Au niveau macro, les sanctions contre la Russie accélèrent un processus en cours depuis un certain temps : la séparation des macro-zones économiques de dimensions continentales, officialisant la fin complète de la “mondialisation”.

Outre les manœuvres financières – qui se décident et se font rapidement –, un nombre incalculable d’entreprises “physiques” doivent redessiner leurs chaînes d’approvisionnement, recalculer leurs coûts de production en raison de l’explosion des prix des matières premières (énergétiques et non énergétiques, compte tenu des records atteints par le blé, par exemple), changer leur “clientèle”, etc.

La relance du néolibéralisme occidental – au nom duquel des millions de vies ont été sacrifiées en deux ans de pandémie pour ne jamais arrêter la production – trouve ainsi des limites de plus en plus rigides à franchir. Et les petits subterfuges – comme l’absence de sanctions sur les livraisons de gaz de la Russie – ne changent pas l’équation globale, puisque le flux pourrait facilement être interrompu par l’autre partie, dès que les accords pour des livraisons supplémentaires à d’autres “clients” (Chine, Inde, etc. ; en d’autres termes, près de la moitié de l’humanité) seront conclus.

Ce n’est pas fini.

On abandonne de fait la transition écologique – les centrales à charbon restent en activité, les centrales à gaz devront faire face à la hausse des prix et à la baisse de leur disponibilité –, on multiplie les “exceptions” à la taxonomie des sources d’énergie et des technologies à considérer comme “vertes”, on allonge les délais de remplacement des technologies les plus polluantes, etc.

Et nous savons que la limite naturelle – l’évolution catastrophique du changement climatique – a un pouvoir “physique” du même type qu’une guerre nucléaire.

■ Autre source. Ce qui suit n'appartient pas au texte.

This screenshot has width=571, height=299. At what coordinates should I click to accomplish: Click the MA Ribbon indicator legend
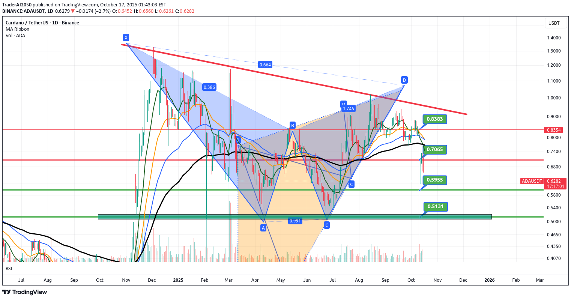click(17, 29)
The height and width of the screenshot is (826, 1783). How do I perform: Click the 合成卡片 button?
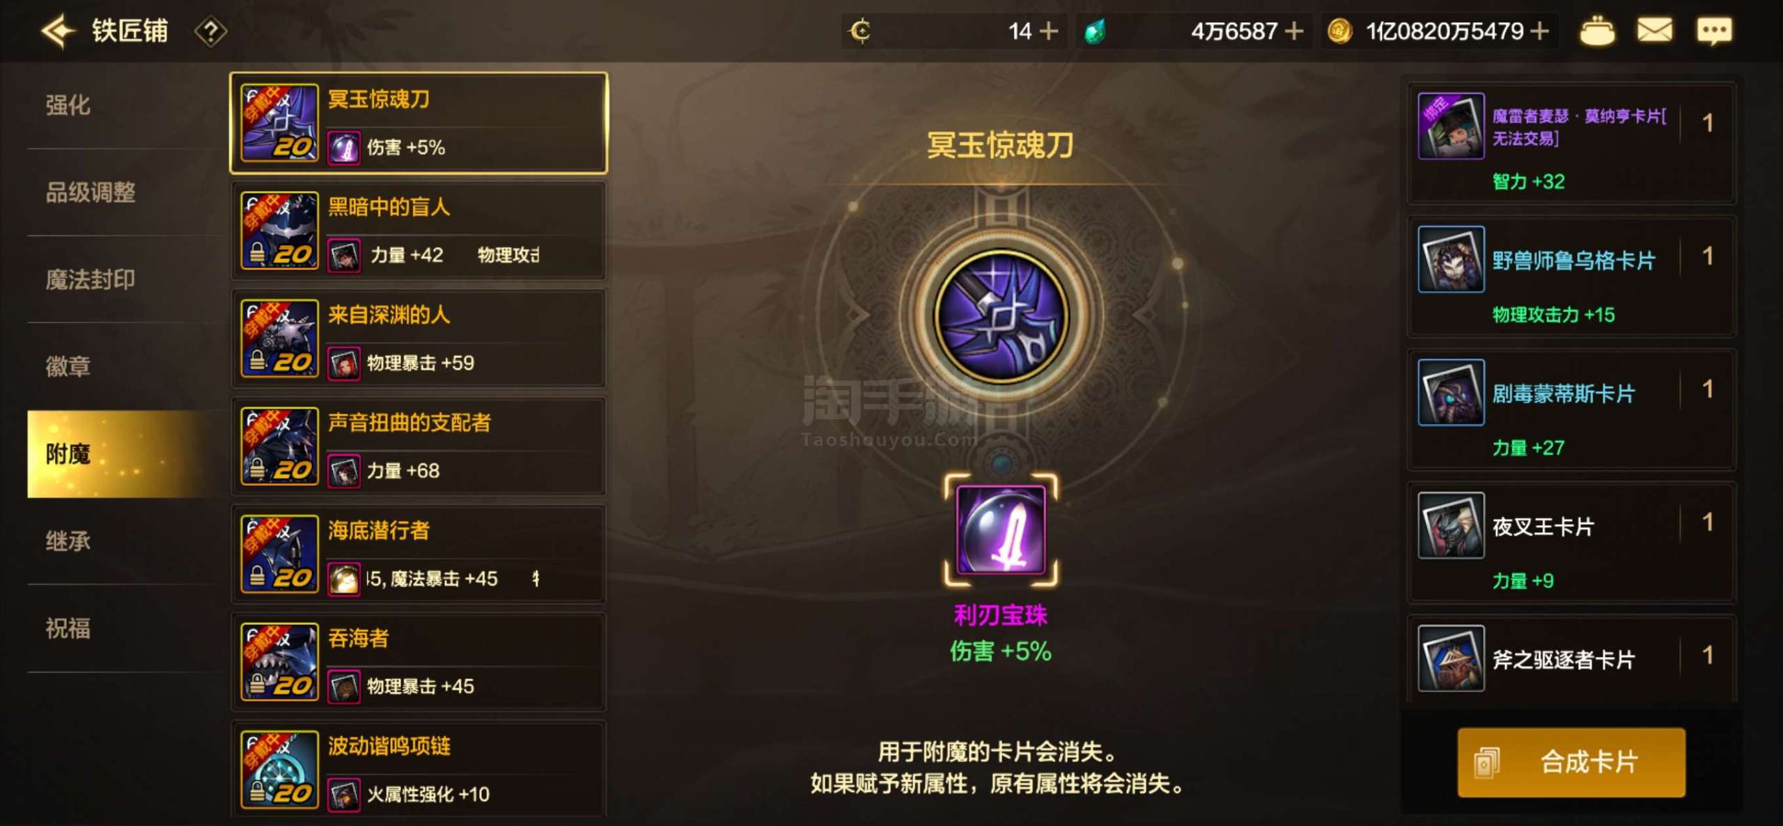1571,762
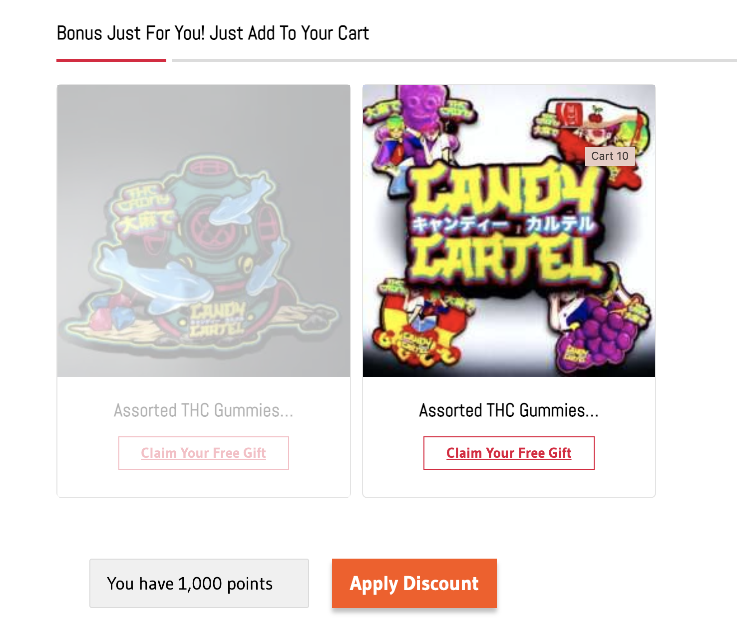This screenshot has height=644, width=737.
Task: Claim the free gift under the Candy Cartel image
Action: tap(508, 453)
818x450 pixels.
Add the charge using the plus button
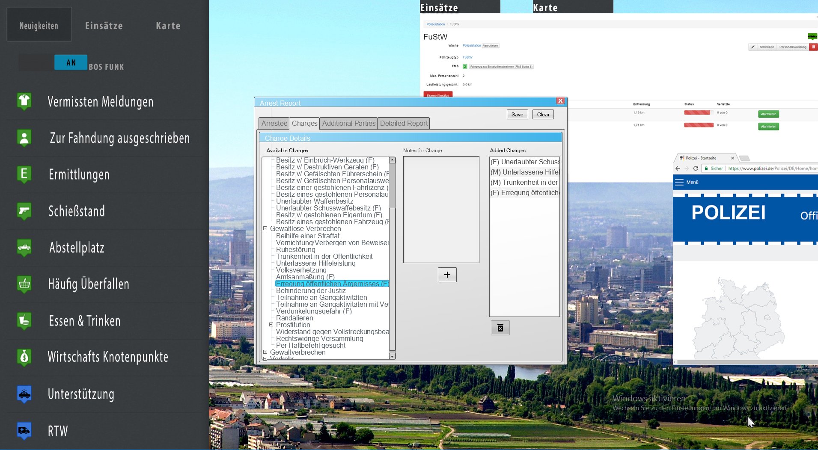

Cette liste certainement incomplète de problèmes très concrets soulevés par la décision de Poutine d’imposer un arrêt traumatique à l’expansion de l’OTAN à l’est nécessiterait des réponses à la hauteur de la situation.

Il faudrait des décideurs politiques, et non des “administrateurs tiers” d’institutions étatiques qui ont longtemps été asservies aux besoins banals des multinationales (maximisation des profits, réduction de la redistribution des richesses, réduction des coûts de main-d’œuvre, appropriation de matières premières).

Ce qu’il faut, ce sont des hommes d’État capables de placer les intérêts de l’humanité et des peuples au-dessus des intérêts privés. Ce qu’il faut, c’est une vision et une conception différentes du monde ; un multipolarisme non compétitif mais coopératif, et non la tentative nostalgique – réactionnaire – de restaurer l’ordre mondial qui, depuis 1989, a préparé le désastre dans lequel nous sommes maintenant entrés. Mais la classe dirigeante dont dispose l’Occident n’est rien face à tout cela.

La tendance est assez claire depuis un certain temps. Dans les pages de notre journal et de notre magazine, vous trouverez, pendant les années précédentes et plus récemment, des anticipations bien détaillées du scénario que nous avons sous les yeux. Nous avons souvent dû nous “battre” avec une gauche italienne et européenne qui regardait ailleurs.

Mais aujourd’hui, le “tournant” se produit dans les faits, l’Histoire prend le dessus et les solutions pour arrêter le désastre doivent être mises en place ici et maintenant.